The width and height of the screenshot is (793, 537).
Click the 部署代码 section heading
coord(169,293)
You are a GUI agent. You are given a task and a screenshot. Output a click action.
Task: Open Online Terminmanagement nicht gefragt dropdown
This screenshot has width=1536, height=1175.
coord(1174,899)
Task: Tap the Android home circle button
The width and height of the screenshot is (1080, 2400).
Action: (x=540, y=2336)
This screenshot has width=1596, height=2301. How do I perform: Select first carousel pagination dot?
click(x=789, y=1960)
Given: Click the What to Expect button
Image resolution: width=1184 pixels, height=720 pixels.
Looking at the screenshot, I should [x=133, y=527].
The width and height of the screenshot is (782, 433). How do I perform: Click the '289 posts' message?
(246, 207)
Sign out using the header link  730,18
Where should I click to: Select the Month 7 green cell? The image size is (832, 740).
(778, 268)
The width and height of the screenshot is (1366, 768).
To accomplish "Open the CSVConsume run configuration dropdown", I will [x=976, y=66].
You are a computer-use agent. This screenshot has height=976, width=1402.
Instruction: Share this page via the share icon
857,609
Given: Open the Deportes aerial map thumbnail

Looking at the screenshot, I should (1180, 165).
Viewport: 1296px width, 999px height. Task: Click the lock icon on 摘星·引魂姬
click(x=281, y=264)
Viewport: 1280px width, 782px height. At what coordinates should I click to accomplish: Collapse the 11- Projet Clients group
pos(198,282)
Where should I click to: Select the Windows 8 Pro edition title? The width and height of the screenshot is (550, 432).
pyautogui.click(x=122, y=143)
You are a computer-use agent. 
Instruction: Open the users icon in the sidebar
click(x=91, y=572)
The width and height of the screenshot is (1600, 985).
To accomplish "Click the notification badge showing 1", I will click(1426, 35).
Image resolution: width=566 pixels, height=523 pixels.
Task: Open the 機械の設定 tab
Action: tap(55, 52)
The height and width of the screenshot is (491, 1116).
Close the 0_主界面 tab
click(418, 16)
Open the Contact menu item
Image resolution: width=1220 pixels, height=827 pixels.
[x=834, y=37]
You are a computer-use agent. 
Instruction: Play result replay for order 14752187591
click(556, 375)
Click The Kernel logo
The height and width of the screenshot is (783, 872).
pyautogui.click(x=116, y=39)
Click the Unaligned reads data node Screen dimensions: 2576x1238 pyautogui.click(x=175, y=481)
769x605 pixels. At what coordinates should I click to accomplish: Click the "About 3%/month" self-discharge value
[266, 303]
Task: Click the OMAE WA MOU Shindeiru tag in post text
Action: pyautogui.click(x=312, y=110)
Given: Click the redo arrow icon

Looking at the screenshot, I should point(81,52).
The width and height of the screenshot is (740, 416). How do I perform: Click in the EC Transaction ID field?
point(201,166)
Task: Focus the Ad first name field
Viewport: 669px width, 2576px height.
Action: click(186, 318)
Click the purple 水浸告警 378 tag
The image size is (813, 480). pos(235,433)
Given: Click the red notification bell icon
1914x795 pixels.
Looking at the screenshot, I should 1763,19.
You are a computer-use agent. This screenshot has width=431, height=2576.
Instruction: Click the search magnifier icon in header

- Requirement -
What is wanted is the complete set of entries, returned verbatim.

- Task solution -
The width and height of the screenshot is (793, 537).
Click the 部署代码 section heading
coord(169,293)
You are a GUI agent. You are given a task and a screenshot. Output a click action.
Task: Open Online Terminmanagement nicht gefragt dropdown
This screenshot has width=1536, height=1175.
coord(1174,899)
Task: Tap the Android home circle button
The width and height of the screenshot is (1080, 2400).
Action: (x=540, y=2336)
This screenshot has width=1596, height=2301. How do I perform: Select first carousel pagination dot?
click(x=789, y=1960)
Given: Click the What to Expect button
Image resolution: width=1184 pixels, height=720 pixels.
Looking at the screenshot, I should [x=133, y=527].
The width and height of the screenshot is (782, 433). How do I perform: Click the '289 posts' message?
(246, 207)
Sign out using the header link  730,18
Where should I click to: Select the Month 7 green cell? The image size is (832, 740).
(778, 268)
The width and height of the screenshot is (1366, 768).
To accomplish "Open the CSVConsume run configuration dropdown", I will [x=976, y=66].
You are a computer-use agent. This screenshot has height=976, width=1402.
Instruction: Share this page via the share icon
857,609
Given: Open the Deportes aerial map thumbnail

Looking at the screenshot, I should (1180, 165).
Viewport: 1296px width, 999px height. Task: Click the lock icon on 摘星·引魂姬
click(x=281, y=264)
Viewport: 1280px width, 782px height. At what coordinates should I click to accomplish: Collapse the 11- Projet Clients group
pos(198,282)
Where should I click to: Select the Windows 8 Pro edition title? The width and height of the screenshot is (550, 432).
pyautogui.click(x=122, y=143)
You are a computer-use agent. 
Instruction: Open the users icon in the sidebar
click(x=91, y=572)
The width and height of the screenshot is (1600, 985).
To accomplish "Click the notification badge showing 1", I will click(1426, 35).
Image resolution: width=566 pixels, height=523 pixels.
Task: Open the 機械の設定 tab
Action: tap(55, 52)
The height and width of the screenshot is (491, 1116).
Close the 0_主界面 tab
click(418, 16)
Open the Contact menu item
Image resolution: width=1220 pixels, height=827 pixels.
[x=834, y=37]
You are a computer-use agent. 
Instruction: Play result replay for order 14752187591
click(556, 375)
Click The Kernel logo
The height and width of the screenshot is (783, 872).
pyautogui.click(x=116, y=39)
Click the Unaligned reads data node Screen dimensions: 2576x1238 pyautogui.click(x=175, y=481)
769x605 pixels. At what coordinates should I click to accomplish: Click the "About 3%/month" self-discharge value
[266, 303]
Task: Click the OMAE WA MOU Shindeiru tag in post text
Action: pyautogui.click(x=312, y=110)
Given: Click the redo arrow icon

Looking at the screenshot, I should point(81,52).
The width and height of the screenshot is (740, 416). How do I perform: Click in the EC Transaction ID field?
point(201,166)
Task: Focus the Ad first name field
Viewport: 669px width, 2576px height.
Action: click(186, 318)
Click the purple 水浸告警 378 tag
The image size is (813, 480). pos(235,433)
Given: Click the red notification bell icon
1914x795 pixels.
Looking at the screenshot, I should 1763,19.
You are a computer-use agent. This screenshot has width=431, height=2576.
Instruction: Click the search magnifier icon in header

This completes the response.